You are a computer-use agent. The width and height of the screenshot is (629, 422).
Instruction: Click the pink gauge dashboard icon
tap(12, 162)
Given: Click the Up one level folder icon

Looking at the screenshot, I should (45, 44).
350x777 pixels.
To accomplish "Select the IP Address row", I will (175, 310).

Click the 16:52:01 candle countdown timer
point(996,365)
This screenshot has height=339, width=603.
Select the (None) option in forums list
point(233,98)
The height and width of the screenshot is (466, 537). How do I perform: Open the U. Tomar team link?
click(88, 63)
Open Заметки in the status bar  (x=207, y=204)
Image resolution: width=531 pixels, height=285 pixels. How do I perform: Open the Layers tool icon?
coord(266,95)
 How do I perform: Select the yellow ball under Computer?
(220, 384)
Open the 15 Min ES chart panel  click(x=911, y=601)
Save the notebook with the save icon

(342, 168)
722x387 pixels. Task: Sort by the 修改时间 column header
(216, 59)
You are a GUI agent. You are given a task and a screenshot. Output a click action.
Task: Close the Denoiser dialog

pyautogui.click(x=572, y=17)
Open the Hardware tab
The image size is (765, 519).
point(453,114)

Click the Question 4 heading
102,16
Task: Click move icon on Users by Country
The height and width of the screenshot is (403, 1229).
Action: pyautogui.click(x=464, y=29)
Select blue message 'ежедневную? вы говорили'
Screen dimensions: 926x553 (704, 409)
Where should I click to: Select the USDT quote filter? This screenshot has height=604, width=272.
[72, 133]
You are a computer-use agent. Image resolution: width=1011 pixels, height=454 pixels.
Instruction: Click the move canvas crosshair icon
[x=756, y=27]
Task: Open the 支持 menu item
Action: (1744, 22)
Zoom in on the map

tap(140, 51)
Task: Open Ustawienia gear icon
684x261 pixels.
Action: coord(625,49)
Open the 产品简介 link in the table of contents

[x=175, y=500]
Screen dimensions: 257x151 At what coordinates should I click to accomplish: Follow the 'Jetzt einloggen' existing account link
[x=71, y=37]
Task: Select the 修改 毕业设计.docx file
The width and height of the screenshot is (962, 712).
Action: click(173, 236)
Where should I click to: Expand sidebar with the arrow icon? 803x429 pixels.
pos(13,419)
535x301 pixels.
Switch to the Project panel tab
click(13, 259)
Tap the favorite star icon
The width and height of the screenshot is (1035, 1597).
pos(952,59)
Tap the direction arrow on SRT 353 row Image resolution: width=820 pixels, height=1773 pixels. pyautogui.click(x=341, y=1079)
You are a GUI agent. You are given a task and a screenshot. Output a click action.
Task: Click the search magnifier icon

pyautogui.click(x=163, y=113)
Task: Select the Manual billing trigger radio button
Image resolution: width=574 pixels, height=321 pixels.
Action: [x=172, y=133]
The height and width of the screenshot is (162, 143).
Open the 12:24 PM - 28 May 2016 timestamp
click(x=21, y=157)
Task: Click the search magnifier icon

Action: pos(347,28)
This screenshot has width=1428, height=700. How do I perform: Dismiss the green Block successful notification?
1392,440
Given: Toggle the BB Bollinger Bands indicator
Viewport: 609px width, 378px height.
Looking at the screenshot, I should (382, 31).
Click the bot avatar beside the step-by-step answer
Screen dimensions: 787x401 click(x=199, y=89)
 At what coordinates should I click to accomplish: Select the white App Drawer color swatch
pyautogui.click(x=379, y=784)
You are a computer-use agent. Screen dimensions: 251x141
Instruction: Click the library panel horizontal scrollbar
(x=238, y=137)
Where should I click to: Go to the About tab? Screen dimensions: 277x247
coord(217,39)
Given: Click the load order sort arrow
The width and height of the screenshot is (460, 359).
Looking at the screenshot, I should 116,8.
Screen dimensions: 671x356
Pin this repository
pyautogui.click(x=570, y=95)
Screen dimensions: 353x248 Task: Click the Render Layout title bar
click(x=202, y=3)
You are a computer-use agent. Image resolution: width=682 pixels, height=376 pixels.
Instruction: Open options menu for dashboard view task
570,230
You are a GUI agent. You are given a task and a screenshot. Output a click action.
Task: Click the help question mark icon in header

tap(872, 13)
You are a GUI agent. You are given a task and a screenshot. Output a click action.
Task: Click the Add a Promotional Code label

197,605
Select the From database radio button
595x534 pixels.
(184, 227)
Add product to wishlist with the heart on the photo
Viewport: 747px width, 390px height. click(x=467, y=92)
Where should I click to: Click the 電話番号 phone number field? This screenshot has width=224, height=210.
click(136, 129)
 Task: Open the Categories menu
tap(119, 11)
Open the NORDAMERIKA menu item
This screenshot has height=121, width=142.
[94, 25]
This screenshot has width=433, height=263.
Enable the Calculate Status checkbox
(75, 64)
::::::
— Exercise goal —
Among the lines of the data, find every one that holds "button" and copy it.

— The answer —
Task: Select the Manual billing trigger radio button
Select the From database radio button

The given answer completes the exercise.